Another issue that Professor Jones hinted at was the possibility that Africans had visited the Americas long before Columbus and his crew invaded and conquered parts of the Caribbean in 1492.  During this shocking revelation, Professor Jones mentioned philologist Leo Wiener’s important three-volume study, Africa and the Discovery of America. Here was another question that gnawed at my intellectual consciousness.  In 1970, I began reading Wiener’s study.  Further research resulted in the publication of my first article, “The African Presence in America before Columbus.”

Since the 1970s and publication of my article, the study of the African Diaspora has become a major subject of scholarly interest in the developing field of Africana Studies.  However, in the historical investigation of the Americas, or the Atlantic Diaspora, this area of study generally traces in beginning back to the colonial era, for instance Africans in colonial Mexico.

Contemporary Black scholars have an enormous challenge.  One of their prime tasks needs to be the research, resurrection, and dissemination of information about the long suppressed contributions of African peoples (in Africa and the Diaspora) have made toward the advancement of world civilizations.  It is transparent from extant studies that traditional academic disciplines, mainly the social sciences, have given a distorted representation of the African experience.  Eurocentrism has been so pervasive that social scientists, commenting on the African experience and reminiscent of Rudyard Kipling’s poem, “The White Man’s Burden,” have until recent times characterized Black people as” half-devil and half-child,” waiting in the darkness of ignorance before the coming of the European to bring the “light” of western civilization and culture.

■ Data
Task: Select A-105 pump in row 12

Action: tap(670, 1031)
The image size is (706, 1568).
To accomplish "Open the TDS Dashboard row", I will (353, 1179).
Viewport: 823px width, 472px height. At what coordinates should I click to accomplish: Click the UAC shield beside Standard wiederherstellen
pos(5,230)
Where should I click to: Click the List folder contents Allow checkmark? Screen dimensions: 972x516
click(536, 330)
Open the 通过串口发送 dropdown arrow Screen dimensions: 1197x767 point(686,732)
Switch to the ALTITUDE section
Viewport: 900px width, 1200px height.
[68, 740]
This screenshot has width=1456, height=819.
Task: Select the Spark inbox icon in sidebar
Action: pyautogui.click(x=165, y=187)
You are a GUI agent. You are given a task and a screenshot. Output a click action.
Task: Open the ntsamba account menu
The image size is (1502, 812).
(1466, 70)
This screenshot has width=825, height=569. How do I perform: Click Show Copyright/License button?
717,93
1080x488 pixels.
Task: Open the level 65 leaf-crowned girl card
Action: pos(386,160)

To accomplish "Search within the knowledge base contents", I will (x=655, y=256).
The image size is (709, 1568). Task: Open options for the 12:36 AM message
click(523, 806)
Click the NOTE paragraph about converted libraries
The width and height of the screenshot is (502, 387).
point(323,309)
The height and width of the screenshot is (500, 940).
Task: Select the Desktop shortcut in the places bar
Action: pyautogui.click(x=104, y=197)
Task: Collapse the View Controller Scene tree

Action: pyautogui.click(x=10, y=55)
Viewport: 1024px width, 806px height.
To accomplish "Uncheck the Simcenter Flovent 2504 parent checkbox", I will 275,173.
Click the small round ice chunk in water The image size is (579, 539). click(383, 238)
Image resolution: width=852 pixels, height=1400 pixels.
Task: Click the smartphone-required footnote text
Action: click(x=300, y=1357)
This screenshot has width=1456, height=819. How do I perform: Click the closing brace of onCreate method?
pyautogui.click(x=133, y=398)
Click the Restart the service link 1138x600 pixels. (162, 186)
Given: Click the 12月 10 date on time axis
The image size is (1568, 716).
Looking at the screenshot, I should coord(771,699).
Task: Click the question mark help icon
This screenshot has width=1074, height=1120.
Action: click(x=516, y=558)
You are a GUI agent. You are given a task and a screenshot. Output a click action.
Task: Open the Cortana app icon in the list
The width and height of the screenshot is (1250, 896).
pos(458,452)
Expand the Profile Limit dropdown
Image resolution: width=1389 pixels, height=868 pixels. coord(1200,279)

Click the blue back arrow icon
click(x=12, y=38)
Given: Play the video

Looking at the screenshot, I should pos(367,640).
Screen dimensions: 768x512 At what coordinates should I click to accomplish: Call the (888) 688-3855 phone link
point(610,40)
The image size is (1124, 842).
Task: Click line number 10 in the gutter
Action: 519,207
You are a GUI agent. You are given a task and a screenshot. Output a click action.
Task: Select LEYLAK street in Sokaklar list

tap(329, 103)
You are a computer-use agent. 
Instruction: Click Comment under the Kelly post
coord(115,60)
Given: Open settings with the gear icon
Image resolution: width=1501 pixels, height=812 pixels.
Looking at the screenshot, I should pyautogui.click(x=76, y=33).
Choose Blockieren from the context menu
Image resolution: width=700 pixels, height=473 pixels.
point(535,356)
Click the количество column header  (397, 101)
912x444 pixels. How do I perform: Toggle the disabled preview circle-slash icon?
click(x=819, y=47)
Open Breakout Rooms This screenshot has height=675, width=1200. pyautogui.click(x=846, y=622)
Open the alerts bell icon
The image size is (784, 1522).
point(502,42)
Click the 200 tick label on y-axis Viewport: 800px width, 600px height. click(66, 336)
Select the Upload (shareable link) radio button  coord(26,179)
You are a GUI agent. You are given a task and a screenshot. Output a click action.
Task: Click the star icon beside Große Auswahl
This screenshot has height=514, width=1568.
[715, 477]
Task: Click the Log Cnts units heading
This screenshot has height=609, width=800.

■ Problems to work on
(a) List every person named in the passage on African history.
(b) Copy the passage on African history word for word, starting at "Contemporary Black scholars" and ending at "civilization and culture.".
None of the data is needed for what follows.

■ Numbered answers
(a) Professor Jones, Leo Wiener, Columbus, Rudyard Kipling

(b)
Contemporary Black scholars have an enormous challenge.  One of their prime tasks needs to be the research, resurrection, and dissemination of information about the long suppressed contributions of African peoples (in Africa and the Diaspora) have made toward the advancement of world civilizations.  It is transparent from extant studies that traditional academic disciplines, mainly the social sciences, have given a distorted representation of the African experience.  Eurocentrism has been so pervasive that social scientists, commenting on the African experience and reminiscent of Rudyard Kipling’s poem, “The White Man’s Burden,” have until recent times characterized Black people as” half-devil and half-child,” waiting in the darkness of ignorance before the coming of the European to bring the “light” of western civilization and culture.